[CLI] Move native file locking into workers #2997

brandonpayton · 2025-12-08T22:05:26Z

Motivation for the change, related issues

In order to safely run multiple workers in Windows, we need real, native file locking to prevent database corruption. File locking in Windows is "mandatory", enforced by the OS. In contrast, traditional file locking APIs for POSIX-like systems are "advisory", not enforced by the OS.

Windows will prevent another process for writing to a locked file and can even prevent the process owning an exclusive lock from writing the locked file using a different file handle.

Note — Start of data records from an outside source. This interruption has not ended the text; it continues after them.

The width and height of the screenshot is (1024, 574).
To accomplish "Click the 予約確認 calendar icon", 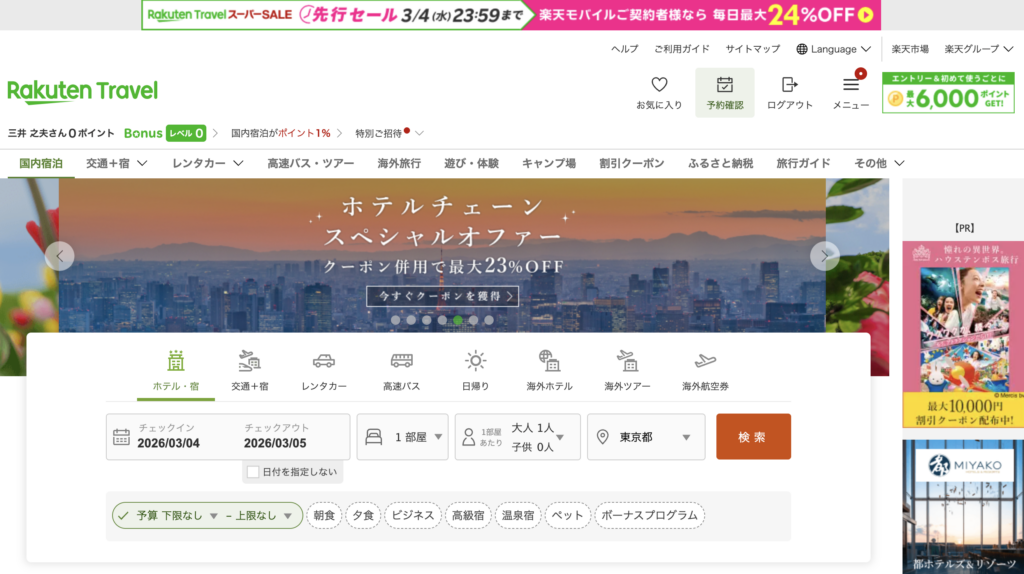I will tap(725, 85).
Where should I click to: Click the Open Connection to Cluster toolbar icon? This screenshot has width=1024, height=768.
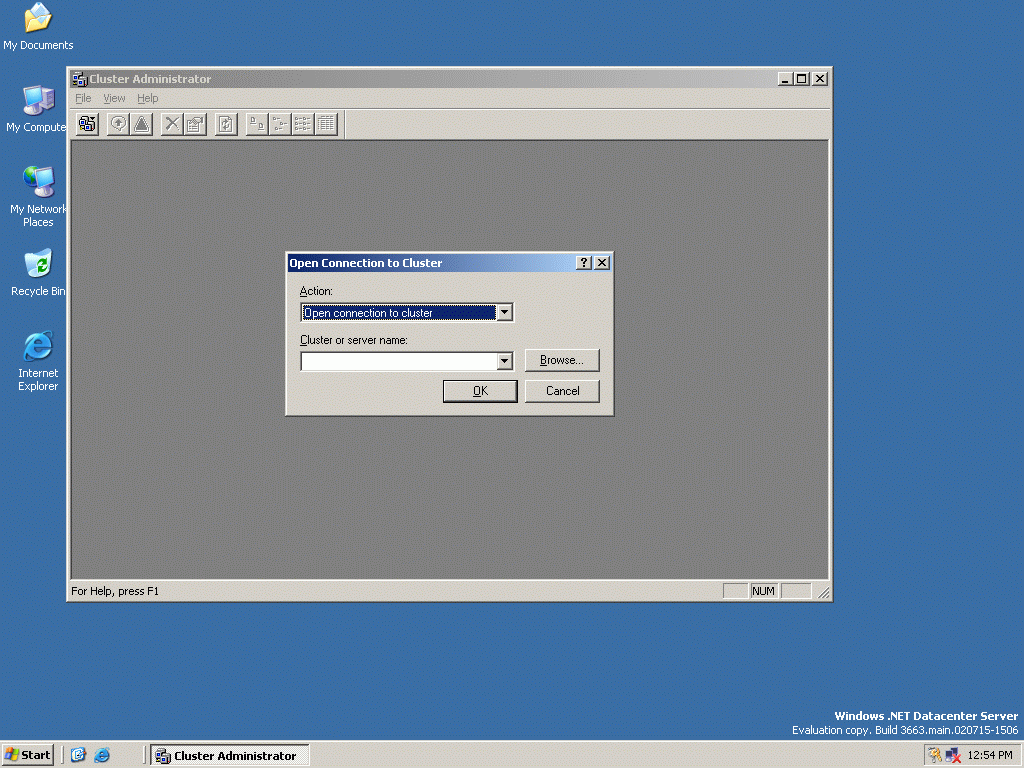click(87, 124)
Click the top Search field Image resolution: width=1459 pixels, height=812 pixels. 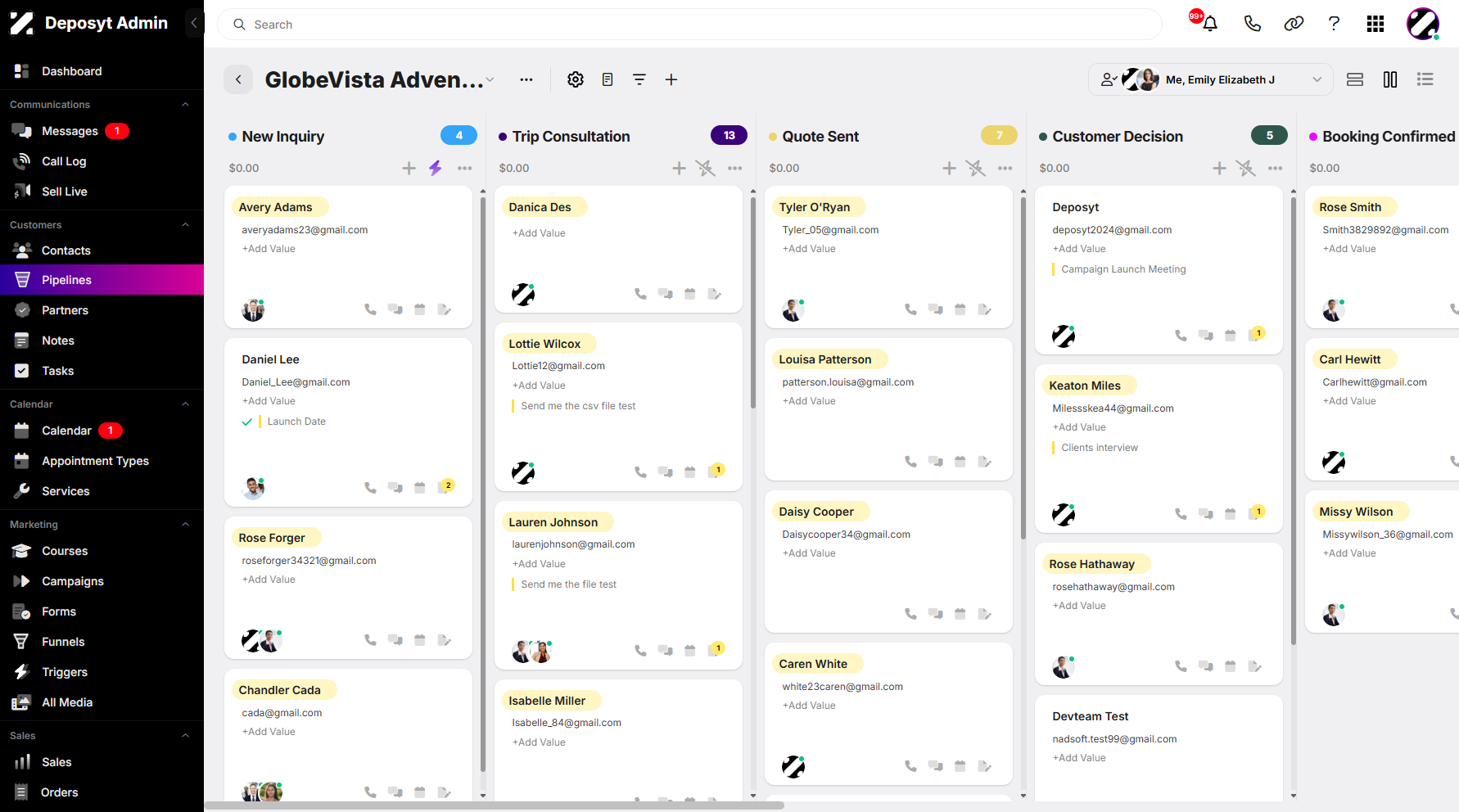tap(689, 25)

This breaks how we are currently handling native lock via the main thread. In today's model:

All php-wasm workers request locks from the main thread
The main thread obtains a native lock by opening its own native file handle to lock natively.

In Windows, this does not work because the main thread cannot obtain an exclusive lock for a file handle when the process already has another file handle open for the same file.

We can solve this a couple of ways:

Update the centralized file locking to take the native file handles from each worker thread
Adopt true process separation for php-wasm workers
a. Stop tracking locks in the main thread
b. Rely completely upon native OS file locking

Implementation details

This PR implements option 2 - Adopt true process separation for php-wasm workers.

If we can get this to work on all supported native platforms, it is a simpler option because it does not involve an intermediate layer where we try to accurately reimplement fcntl() and flock() semantics.

Instead, we make a best effort to map fcntl() and flock() calls to native OS locking APIs.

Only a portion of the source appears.